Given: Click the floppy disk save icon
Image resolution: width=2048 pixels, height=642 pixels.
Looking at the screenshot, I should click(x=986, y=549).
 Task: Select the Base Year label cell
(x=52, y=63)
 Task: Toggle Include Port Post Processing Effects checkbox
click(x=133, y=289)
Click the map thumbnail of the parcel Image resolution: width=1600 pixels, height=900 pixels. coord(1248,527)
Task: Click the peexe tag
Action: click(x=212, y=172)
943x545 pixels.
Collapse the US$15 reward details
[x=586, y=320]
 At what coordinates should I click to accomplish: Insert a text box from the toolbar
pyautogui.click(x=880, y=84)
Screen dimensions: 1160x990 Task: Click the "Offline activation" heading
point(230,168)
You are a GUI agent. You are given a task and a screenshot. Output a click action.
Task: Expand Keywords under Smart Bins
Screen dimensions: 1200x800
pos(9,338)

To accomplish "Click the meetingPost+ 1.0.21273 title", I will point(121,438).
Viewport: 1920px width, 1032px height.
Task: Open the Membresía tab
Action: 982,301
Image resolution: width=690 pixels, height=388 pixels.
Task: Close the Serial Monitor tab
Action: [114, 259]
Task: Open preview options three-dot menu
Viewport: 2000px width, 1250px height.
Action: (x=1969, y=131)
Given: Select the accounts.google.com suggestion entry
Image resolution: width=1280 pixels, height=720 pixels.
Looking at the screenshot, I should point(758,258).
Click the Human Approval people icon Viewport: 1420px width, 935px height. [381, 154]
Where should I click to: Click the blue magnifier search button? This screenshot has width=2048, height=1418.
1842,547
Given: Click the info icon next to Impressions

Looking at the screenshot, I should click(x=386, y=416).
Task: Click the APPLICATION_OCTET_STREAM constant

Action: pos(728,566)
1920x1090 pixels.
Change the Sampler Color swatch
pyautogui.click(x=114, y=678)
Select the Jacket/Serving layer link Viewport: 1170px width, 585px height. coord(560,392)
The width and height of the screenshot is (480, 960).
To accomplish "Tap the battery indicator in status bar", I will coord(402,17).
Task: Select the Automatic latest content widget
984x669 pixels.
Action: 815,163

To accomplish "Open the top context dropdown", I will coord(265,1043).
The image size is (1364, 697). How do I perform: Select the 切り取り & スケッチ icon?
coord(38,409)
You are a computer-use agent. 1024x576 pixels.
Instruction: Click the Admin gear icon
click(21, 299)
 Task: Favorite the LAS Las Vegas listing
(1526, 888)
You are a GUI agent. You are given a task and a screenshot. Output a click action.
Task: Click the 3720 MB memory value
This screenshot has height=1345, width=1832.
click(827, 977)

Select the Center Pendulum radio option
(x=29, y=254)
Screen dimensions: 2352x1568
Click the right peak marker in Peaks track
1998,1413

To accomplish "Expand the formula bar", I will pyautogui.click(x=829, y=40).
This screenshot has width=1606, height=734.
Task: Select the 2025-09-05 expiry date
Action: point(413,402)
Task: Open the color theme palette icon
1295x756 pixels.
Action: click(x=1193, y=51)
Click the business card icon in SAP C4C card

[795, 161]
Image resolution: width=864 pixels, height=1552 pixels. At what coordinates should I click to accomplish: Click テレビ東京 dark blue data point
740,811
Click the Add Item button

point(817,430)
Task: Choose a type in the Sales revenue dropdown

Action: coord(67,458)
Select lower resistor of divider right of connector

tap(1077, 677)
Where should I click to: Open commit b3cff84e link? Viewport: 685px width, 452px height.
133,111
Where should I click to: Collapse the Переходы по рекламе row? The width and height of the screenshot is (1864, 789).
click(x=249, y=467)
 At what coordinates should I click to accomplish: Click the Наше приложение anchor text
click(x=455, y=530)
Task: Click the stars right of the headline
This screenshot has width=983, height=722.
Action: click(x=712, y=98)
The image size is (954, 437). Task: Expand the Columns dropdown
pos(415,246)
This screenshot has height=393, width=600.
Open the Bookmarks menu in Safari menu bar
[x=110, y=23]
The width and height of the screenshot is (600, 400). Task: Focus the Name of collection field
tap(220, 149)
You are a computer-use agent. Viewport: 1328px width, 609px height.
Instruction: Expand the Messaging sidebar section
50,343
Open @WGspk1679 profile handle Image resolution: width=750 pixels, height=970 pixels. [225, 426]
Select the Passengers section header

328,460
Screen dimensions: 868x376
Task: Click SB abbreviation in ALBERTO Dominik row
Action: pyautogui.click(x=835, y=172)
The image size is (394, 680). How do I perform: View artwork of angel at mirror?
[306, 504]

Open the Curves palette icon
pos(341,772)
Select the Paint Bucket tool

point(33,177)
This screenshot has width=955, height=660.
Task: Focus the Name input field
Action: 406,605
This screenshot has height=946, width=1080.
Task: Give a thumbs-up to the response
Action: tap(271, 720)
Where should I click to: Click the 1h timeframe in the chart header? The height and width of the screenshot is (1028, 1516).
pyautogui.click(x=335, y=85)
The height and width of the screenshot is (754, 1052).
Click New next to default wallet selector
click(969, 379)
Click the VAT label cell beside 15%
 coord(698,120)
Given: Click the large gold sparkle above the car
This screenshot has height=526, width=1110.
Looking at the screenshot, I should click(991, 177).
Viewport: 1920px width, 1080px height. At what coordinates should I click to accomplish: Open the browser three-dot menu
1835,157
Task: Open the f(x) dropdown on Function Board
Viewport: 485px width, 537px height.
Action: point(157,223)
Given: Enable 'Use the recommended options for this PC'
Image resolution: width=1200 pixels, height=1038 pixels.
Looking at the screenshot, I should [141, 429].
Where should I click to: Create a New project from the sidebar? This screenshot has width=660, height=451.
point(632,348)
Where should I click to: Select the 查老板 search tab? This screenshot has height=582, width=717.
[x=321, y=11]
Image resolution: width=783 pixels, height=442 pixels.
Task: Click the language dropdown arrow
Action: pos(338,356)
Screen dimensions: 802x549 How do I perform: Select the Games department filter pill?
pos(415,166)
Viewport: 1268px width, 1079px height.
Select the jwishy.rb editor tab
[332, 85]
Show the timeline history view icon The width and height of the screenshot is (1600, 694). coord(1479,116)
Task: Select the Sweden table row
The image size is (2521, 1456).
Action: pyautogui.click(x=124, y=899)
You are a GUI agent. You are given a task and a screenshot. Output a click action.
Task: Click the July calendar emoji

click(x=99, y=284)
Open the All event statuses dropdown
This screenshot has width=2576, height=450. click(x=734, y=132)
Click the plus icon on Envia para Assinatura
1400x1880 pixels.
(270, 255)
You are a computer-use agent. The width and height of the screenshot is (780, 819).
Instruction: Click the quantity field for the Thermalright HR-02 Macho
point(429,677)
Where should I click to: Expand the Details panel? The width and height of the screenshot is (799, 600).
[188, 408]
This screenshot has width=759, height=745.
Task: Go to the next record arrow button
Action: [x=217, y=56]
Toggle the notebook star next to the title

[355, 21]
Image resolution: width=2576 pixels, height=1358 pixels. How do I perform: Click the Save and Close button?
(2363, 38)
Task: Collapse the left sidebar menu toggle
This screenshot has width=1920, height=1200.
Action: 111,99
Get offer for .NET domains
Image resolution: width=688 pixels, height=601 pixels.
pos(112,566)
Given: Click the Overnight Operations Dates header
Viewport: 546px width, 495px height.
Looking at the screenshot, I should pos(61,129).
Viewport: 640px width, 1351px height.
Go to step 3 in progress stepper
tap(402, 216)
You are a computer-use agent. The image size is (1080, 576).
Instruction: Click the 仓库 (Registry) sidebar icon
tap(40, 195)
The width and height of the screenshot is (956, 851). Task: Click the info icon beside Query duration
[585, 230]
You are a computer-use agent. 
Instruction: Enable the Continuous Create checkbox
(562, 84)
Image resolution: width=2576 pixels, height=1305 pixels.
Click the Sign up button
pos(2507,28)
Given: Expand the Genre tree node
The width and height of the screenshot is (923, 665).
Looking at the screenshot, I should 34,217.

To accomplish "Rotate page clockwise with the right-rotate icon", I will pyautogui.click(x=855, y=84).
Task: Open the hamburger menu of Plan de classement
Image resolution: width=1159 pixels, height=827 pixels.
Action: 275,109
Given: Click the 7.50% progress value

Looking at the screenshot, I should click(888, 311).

+---+

Exercise description: Reproduce verbatim the portion of the data that opens with the line containing "The width and height of the screenshot is (956, 851)." and closes with the final line of the data, including both of those lines.

Exercise result:
The width and height of the screenshot is (956, 851). Task: Click the info icon beside Query duration
[585, 230]
You are a computer-use agent. 
Instruction: Enable the Continuous Create checkbox
(562, 84)
Image resolution: width=2576 pixels, height=1305 pixels.
Click the Sign up button
pos(2507,28)
Given: Expand the Genre tree node
The width and height of the screenshot is (923, 665).
Looking at the screenshot, I should 34,217.

To accomplish "Rotate page clockwise with the right-rotate icon", I will pyautogui.click(x=855, y=84).
Task: Open the hamburger menu of Plan de classement
Image resolution: width=1159 pixels, height=827 pixels.
Action: 275,109
Given: Click the 7.50% progress value

Looking at the screenshot, I should click(888, 311).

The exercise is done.